Remove unnecessary tasks and busywork whenever possible, but continue to prioritize  coaching, feedback, and thought partnership. Principals may be hesitant to provide constructive feedback to teachers when they’re seeing staff leave, but if we want our teachers to be great coaches to students,  we have to be great coaches to our teachers.

We’ve seen that it’s possible to drive instruction forward while respecting teacher time. For example, Tihesha Henderson, executive director of the Sankofa School of Success in Indianapolis, focuses weekly professional development time around rotating themes each month: Teachable Thursdays to focus on data and instructional strategies, Team Up Thursdays for teamwork, Tackle It Thursdays to allow teachers to catch up on grading and other administrative tasks, and Time to Win Thursdays to focus on staff social and emotional needs.  The latter is critical, she says: “If we’re unhealthy, we can’t bring our best to our students.” 

4. Principals need additional support as well.
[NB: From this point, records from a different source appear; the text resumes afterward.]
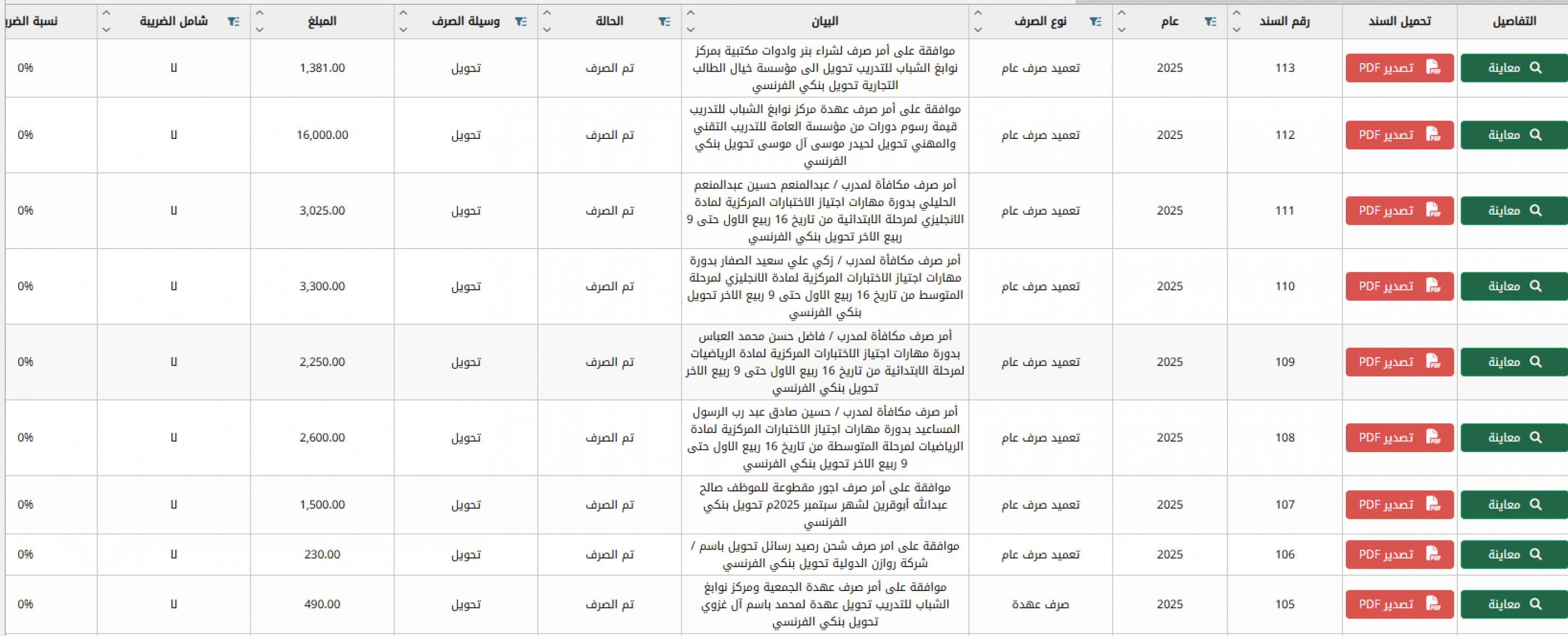Click filter icon in وسيلة الصرف header
Screen dimensions: 1568x636
click(x=521, y=21)
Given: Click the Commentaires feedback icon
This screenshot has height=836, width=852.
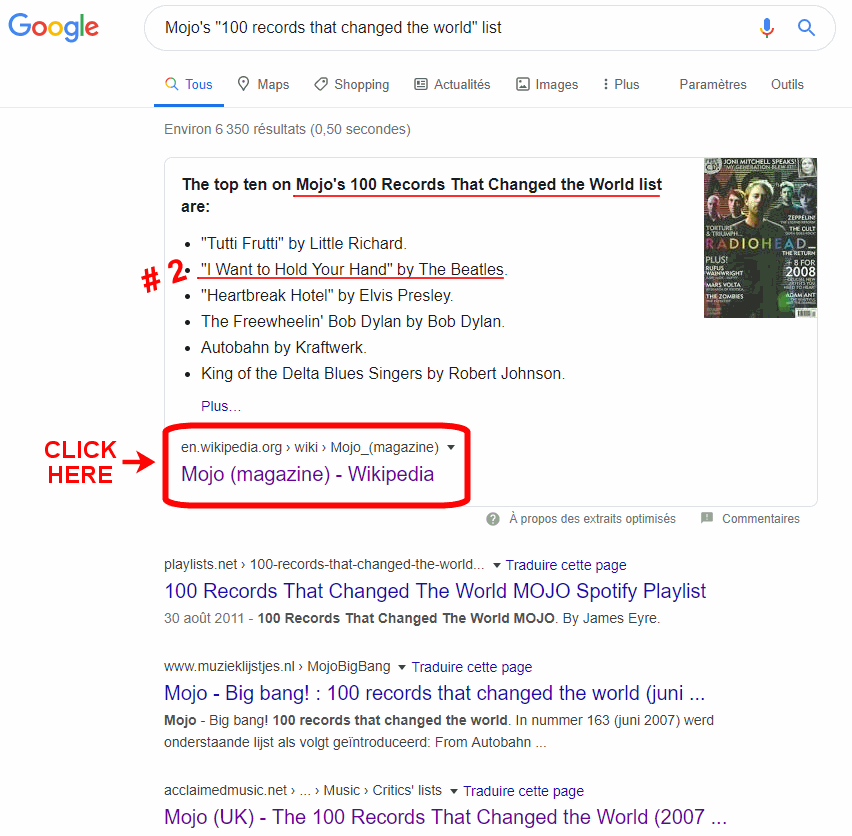Looking at the screenshot, I should [707, 518].
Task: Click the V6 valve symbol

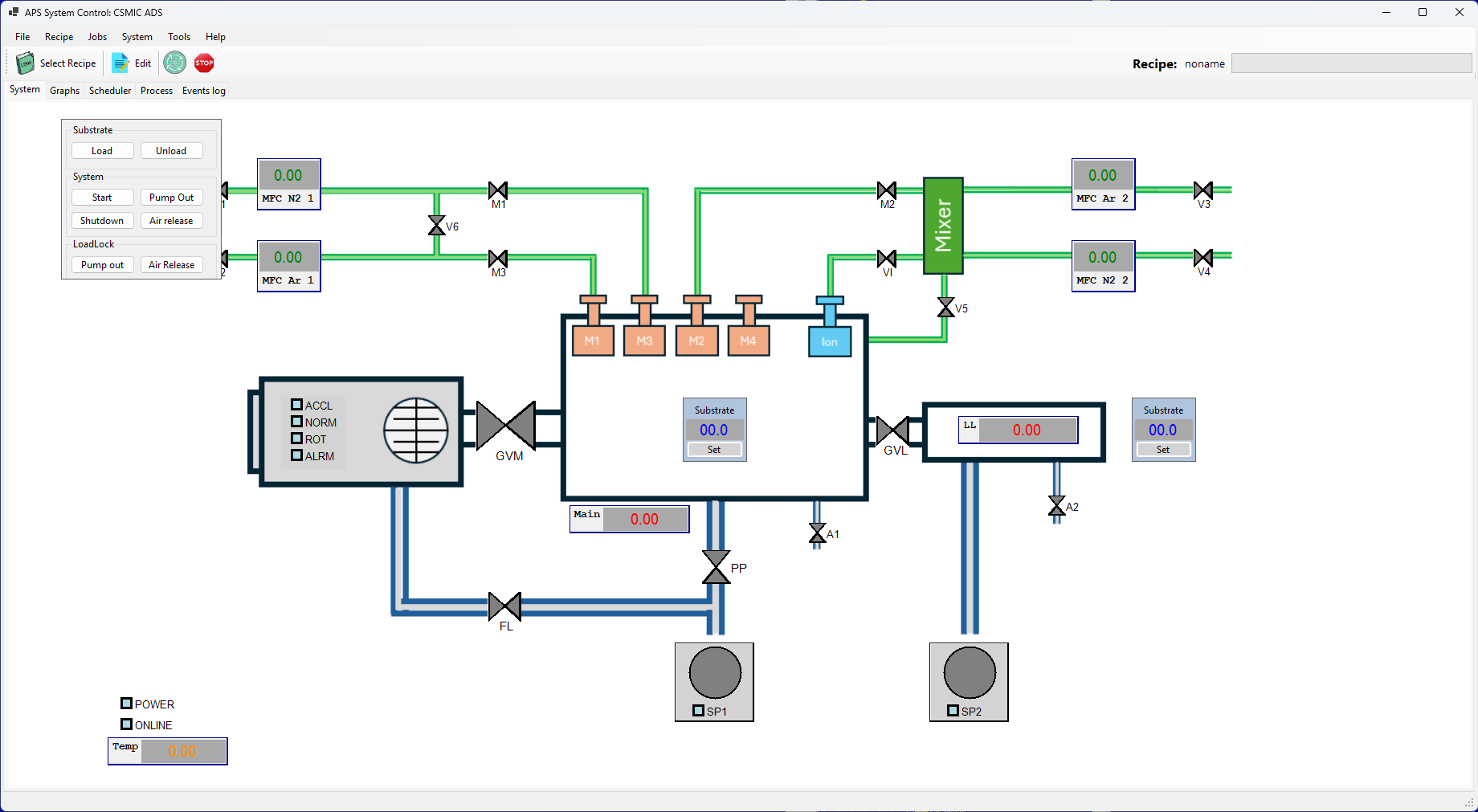Action: click(437, 226)
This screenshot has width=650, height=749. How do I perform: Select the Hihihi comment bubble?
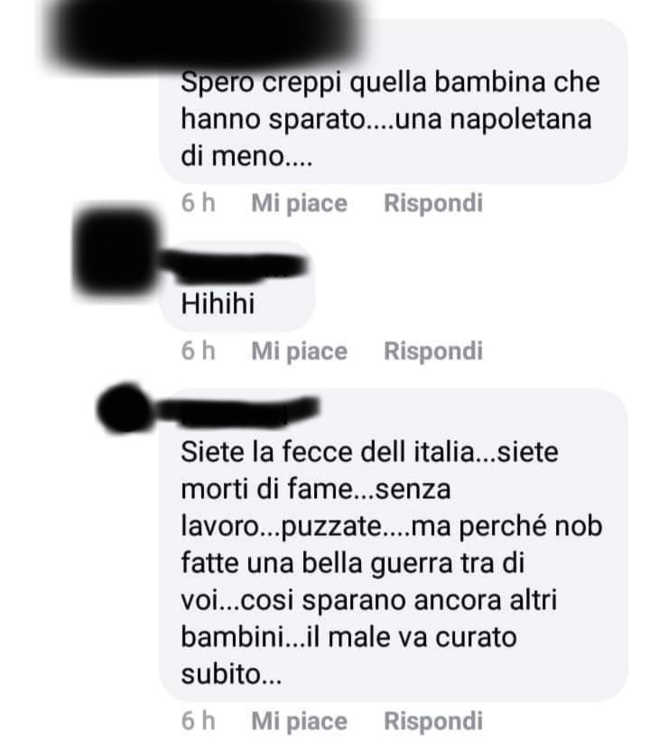click(237, 287)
For school leaders to adequately support instruction, staff, and students, they also need support from their central offices. Districts and CMOs should do whatever it takes to protect principal time and offload as much of the operational challenges caused by the pandemic. Strategies may include hiring additional staff to manage COVID protocols and tap emergency funds to hire substitutes—or pay them more. Doing so can help keep principals and other instructional leaders where they’re needed most—in the classroom, but leading learning instead of addressing staff shortages.

5. Center planning on the student experience.

No one believes that the challenges of the current school year will end this spring. To inform planning for the year to come, I’d encourage principals to block out the time to follow one student over the course of a day or two.  As they follow those students into classrooms, they should ask themselves whether what they’re seeing is an important and respectful use of their student’s time—or what they’d want their own children to experience. What they see will likely define the contours of the most important instructional issues to address over the following year.

Our students have lost so much time over the past 20 months. It’s up to us to ensure we make the most of every minute we have with them for the rest of the year—and the years to come.

  Dr. Ben Klompus is the Managing Director of Innovation and Impact, Relay GSE.